::: Provided data :::

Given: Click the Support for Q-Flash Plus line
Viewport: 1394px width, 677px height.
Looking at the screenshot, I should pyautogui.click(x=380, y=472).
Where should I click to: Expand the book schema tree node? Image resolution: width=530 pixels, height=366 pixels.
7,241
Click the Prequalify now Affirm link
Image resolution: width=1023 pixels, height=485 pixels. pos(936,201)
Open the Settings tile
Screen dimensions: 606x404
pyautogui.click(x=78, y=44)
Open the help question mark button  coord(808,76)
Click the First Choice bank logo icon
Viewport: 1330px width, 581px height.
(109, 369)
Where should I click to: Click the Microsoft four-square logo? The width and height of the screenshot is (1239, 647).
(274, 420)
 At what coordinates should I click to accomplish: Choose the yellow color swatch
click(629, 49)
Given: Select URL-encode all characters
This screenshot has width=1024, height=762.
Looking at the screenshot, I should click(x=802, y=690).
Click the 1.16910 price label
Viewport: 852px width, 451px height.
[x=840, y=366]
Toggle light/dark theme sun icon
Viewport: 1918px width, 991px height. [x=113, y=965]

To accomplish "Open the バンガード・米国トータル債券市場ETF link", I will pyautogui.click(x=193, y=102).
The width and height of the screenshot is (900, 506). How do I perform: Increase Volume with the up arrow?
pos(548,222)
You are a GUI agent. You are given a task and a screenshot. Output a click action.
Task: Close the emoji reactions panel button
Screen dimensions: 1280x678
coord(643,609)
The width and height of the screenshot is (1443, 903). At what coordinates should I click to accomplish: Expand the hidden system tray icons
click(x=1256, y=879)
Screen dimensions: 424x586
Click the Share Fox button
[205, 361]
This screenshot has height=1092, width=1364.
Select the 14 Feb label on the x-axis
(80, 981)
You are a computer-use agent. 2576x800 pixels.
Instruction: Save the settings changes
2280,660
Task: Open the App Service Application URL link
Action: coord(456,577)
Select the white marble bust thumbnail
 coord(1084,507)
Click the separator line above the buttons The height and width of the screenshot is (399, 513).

:::

* Exercise instructions
Set down exactly the lines beginning at the one that holds "Select the 14 Feb label on the x-axis" and ending with the last line of the data.

* Output of the task
Select the 14 Feb label on the x-axis
(80, 981)
You are a computer-use agent. 2576x800 pixels.
Instruction: Save the settings changes
2280,660
Task: Open the App Service Application URL link
Action: coord(456,577)
Select the white marble bust thumbnail
 coord(1084,507)
Click the separator line above the buttons The height and width of the screenshot is (399, 513).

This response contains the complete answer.